Pages 59-63: "You are always dissatisfied with yourself, always wanting to change yourself. So you are full of violence and self-intolerance which only grows with every effort that you make to change yourself. So any change you achieve is always accompanied by inner conflict. And you suffer when you see others achieve what you have not and become what you are not.
"Now suppose you desisted from all efforts to change yourself, and from all self-dissatisfaction, would you then be doomed to go to sleep having passively accepted everything in you and around you? There is another way besides laborious self-pushing on the one hand and stagnant acceptance on the other. It is the way of self-understanding. This is far from easy because to understand what you are requires complete freedom from all desire to change what you are into something else.

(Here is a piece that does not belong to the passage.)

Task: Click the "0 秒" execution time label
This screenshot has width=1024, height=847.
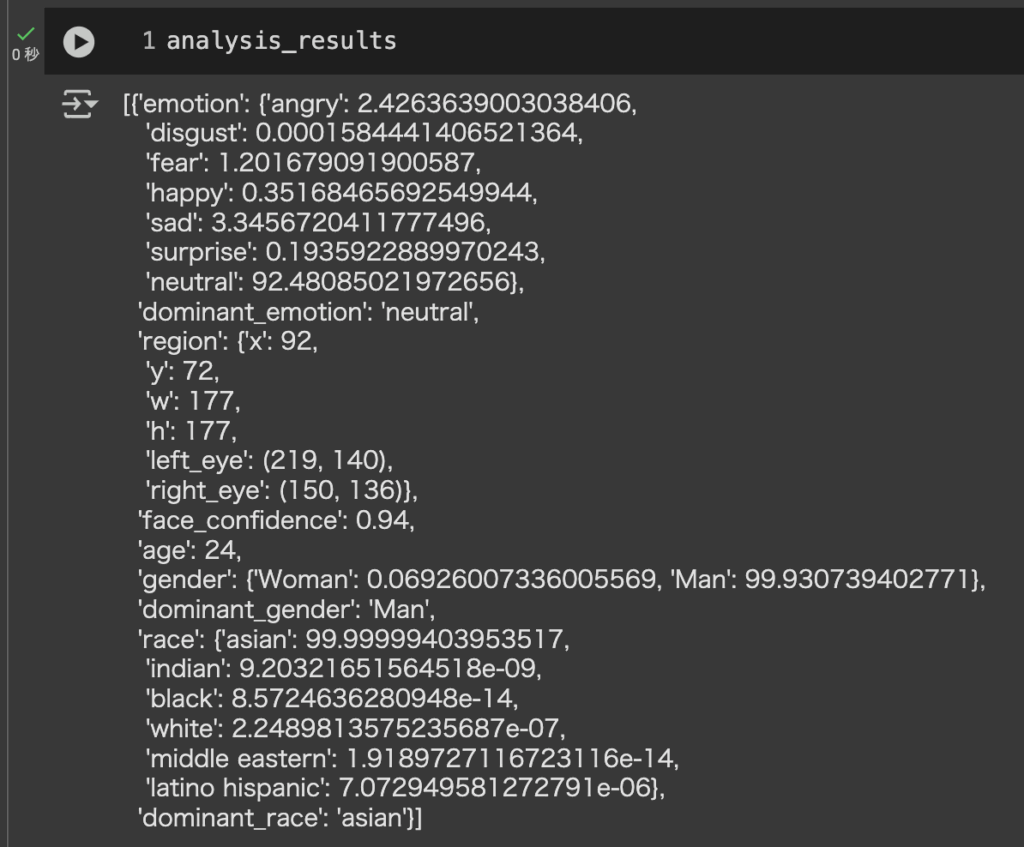Action: (x=26, y=55)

"If what you attempt is not to change yourself but to observe yourself, to study every one of your reactions to people and things, without judgment or condemnation or desire to reform yourself, your observation will be nonselective, comprehensive, never fixed on rigid conclusions, always open and fresh from moment to moment. Then you will notice a marvelous thing happening within you: You will be flooded with the light of awareness, you will become transparent and transformed.
"[T]he transforming light of awareness brushes aside your scheming, self-seeking ego to give Nature full rein to bring about the kind of change that she produces in the rose: artless, graceful, unself-conscious, wholesome, untainted by inner conflict.